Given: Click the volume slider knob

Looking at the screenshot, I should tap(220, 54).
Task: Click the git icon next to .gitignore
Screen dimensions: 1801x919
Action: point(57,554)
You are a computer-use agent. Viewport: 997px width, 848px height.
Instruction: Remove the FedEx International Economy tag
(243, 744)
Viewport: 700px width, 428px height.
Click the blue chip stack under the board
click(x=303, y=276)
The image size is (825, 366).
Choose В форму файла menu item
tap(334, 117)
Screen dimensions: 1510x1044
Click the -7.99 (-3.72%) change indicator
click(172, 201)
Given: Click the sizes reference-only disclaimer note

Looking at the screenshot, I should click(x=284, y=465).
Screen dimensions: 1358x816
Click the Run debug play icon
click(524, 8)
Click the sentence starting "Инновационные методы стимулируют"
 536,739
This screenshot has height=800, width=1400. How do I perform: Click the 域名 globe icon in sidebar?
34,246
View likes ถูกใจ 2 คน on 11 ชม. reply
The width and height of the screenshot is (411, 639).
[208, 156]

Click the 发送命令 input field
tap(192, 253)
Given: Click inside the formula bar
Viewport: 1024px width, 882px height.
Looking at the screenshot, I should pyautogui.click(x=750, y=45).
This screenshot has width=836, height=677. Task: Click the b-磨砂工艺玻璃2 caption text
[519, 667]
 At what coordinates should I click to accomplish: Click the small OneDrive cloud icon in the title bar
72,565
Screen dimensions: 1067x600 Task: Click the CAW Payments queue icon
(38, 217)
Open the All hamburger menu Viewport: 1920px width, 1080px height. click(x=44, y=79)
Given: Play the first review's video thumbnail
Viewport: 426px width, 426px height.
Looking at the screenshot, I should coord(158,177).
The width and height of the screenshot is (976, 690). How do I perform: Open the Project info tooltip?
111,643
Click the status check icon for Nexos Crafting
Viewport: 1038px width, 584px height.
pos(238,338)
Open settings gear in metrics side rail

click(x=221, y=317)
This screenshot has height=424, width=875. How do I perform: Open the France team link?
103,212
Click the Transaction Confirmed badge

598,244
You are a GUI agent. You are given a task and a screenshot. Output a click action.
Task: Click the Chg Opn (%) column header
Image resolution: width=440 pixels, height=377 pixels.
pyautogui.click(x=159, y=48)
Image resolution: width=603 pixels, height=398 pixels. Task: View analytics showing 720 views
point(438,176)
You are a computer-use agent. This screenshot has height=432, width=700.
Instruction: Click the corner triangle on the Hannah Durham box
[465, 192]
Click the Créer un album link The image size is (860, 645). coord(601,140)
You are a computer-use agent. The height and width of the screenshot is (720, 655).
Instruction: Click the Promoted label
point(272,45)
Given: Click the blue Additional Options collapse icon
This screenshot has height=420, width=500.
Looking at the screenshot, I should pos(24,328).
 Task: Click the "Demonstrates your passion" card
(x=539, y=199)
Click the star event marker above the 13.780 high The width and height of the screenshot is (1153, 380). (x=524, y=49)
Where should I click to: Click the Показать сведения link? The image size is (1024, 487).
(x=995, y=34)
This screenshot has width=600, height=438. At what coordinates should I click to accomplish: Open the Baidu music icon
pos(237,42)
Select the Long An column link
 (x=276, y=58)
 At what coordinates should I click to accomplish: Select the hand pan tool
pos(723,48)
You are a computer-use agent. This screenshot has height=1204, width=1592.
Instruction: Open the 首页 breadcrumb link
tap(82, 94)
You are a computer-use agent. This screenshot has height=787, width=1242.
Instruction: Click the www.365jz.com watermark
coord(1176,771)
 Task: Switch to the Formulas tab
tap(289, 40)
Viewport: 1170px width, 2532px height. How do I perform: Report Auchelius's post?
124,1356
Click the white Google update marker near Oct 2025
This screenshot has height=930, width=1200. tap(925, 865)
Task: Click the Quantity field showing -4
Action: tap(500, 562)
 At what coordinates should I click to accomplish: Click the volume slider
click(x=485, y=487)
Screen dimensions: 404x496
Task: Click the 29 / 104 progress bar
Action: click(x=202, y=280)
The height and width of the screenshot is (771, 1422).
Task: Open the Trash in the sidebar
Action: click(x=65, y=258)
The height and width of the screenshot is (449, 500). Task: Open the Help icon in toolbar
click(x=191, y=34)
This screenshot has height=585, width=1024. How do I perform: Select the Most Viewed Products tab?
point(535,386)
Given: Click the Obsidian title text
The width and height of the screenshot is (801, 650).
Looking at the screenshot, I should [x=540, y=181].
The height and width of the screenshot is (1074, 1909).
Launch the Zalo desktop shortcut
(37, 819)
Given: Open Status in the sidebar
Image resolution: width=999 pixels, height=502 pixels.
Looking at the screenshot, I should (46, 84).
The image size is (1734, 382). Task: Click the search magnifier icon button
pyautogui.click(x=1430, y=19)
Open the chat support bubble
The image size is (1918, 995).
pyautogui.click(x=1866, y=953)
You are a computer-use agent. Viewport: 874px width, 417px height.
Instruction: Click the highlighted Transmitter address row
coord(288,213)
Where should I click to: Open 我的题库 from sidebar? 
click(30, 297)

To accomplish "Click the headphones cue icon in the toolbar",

- **Assignment**
For each line of the listing that holds the word "computer", show that line.

- **Task solution**
You are a computer-use agent. Viewport: 997px width, 848px height.
You are a computer-use agent. This screenshot has height=432, width=700.
You are a computer-use agent. The height and width of the screenshot is (720, 655).
You are a computer-use agent. This screenshot has height=1204, width=1592.
You are a computer-use agent. This screenshot has height=787, width=1242.
You are a computer-use agent. Viewport: 874px width, 417px height.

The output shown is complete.